═══ TASK MATERIAL ═══
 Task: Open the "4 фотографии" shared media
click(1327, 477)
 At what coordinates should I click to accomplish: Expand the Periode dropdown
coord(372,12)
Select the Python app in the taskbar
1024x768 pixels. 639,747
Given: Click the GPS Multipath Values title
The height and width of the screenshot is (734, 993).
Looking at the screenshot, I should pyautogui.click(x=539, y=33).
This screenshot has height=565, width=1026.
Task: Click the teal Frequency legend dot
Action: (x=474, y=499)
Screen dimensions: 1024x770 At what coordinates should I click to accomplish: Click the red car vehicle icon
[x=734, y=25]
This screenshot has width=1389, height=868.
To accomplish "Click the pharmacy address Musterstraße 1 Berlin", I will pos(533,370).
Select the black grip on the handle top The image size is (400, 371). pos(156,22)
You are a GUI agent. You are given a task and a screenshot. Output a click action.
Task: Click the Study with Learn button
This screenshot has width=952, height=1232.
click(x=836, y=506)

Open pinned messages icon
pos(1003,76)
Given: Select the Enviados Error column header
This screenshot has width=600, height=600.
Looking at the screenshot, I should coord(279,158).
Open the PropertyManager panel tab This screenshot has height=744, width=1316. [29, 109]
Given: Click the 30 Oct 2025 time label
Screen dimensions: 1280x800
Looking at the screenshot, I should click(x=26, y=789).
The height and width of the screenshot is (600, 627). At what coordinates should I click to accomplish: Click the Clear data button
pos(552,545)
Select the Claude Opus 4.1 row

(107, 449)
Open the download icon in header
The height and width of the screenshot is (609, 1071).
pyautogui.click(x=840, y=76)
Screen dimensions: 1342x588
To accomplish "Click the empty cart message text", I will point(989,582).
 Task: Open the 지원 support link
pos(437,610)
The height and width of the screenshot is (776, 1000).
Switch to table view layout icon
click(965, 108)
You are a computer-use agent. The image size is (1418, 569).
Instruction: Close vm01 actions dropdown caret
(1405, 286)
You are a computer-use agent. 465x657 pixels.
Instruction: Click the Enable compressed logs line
═══
Which of the lines above include the string "agent"? Pick them out and copy them.

| ANSWER TO THIS PROBLEM |
You are a GUI agent. You are given a task and a screenshot. Output a click action.
You are a computer-use agent. The image size is (1418, 569).
You are a computer-use agent. 465x657 pixels.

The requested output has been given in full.